Listen to this week’s playlist on YouTube and Spotify.
“Formidable” is the title of Pat Martino’s first studio recording as a bandleader in eleven years and it is an excellent metaphor for the guitarist’s fearless and virtuosic playing. Martino grew up in Philadelphia, a musical melting pot where many jazz greats began their journey, so perhaps it’s of little surprise that he emerged as one of the most exciting guitar players in the 1960s, having already developed a mature style by the age of 20. Today, he still plays with the same fiery enthusiasm, having lost none of his talent for furious, daring improvisations, or hard swinging grooves. Marino’s core trio featuring keyboardist Pat Bianchi and drummer Carmen Intorre, Jr., is augmented by saxophonist Adam Neiwood and trumpeter Alex Norris for the new recording.

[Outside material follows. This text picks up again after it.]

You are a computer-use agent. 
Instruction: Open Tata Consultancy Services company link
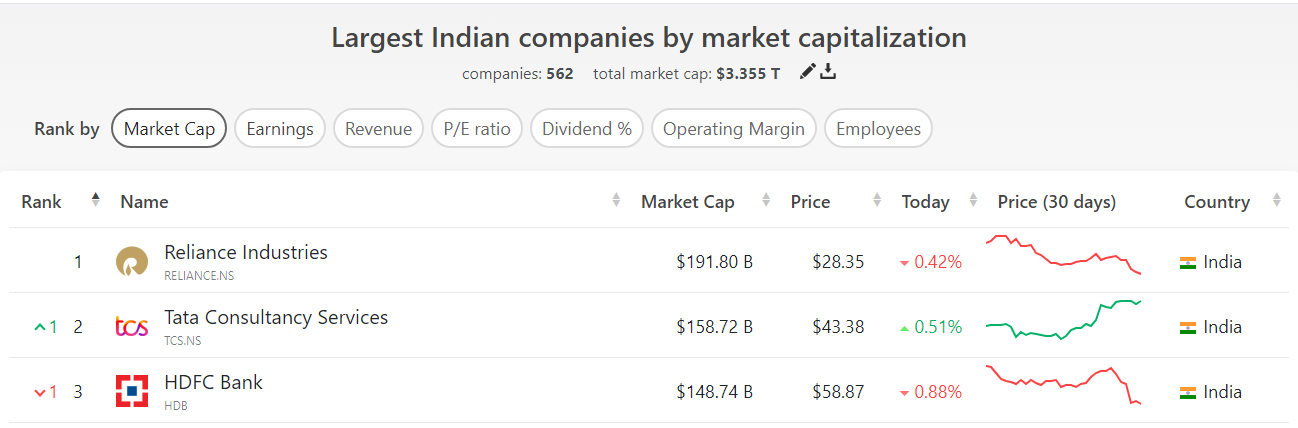[x=276, y=318]
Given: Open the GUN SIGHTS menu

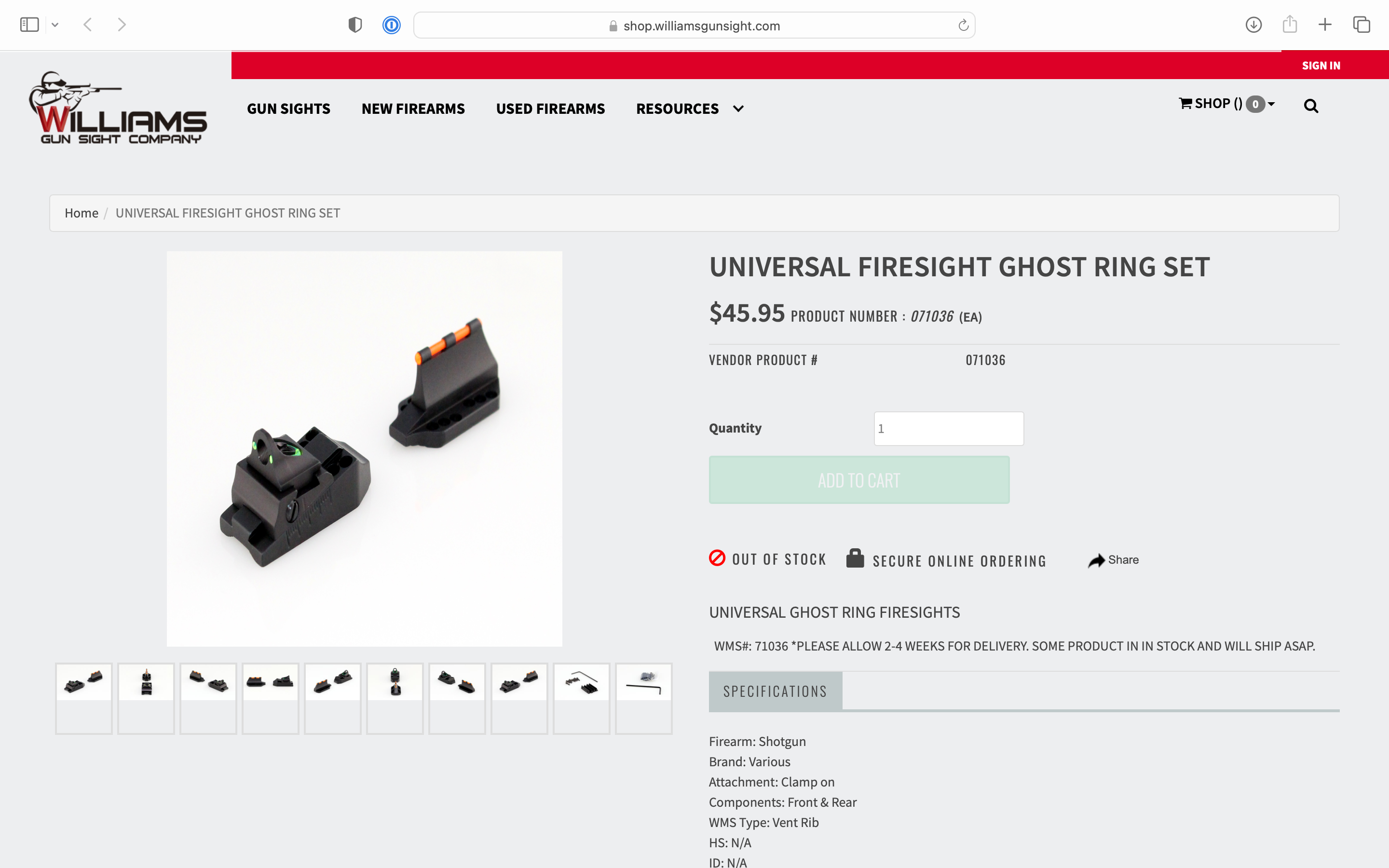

Trombonist/composer/arranger Alan Ferber is doing major infrastructure work in the field of music. The Grammy Award nominee has led an acclaimed big band for six years, writes and arranges for numerous international ensembles, performs and records with a who’s who of big band luminaries, and provides scores and seminars to many student and amateur ensembles, spreading the word of large ensembles to welcoming ears. For his new recording, “Jigsaw,” Ferber revisits and re-arranges material that has lived with, either performing with his ensembles or with those led by others, generating arrangements that evolved on the bandstand, informed by the response of bandmates and audiences. The band features, among others, saxophonists John Ellis and Chris Cheek, trombonist John Fedchock, trumpeters Scott Wendholt, Clay Jenkins and Tony Kadleck and guitarist Anthony Wilson.
Also this week, vocalist Cheryl Bentyne reimagines the songs of iconic Broadway composer Stephen Sondheim with “ReArrangements of Shadows”.
Japanese pianist/composer Hiromi and Colombian harpist Edmar Castaneda forge a uniquely thrilling new sound on their debut duo album “Live in Montreal”.
Danny Grissett, the go-to pianist for the likes of Tom Harrell, Jeremy Pelt and Wayne Escoffery, mixes jazz standards and his originals on “Remembrance.”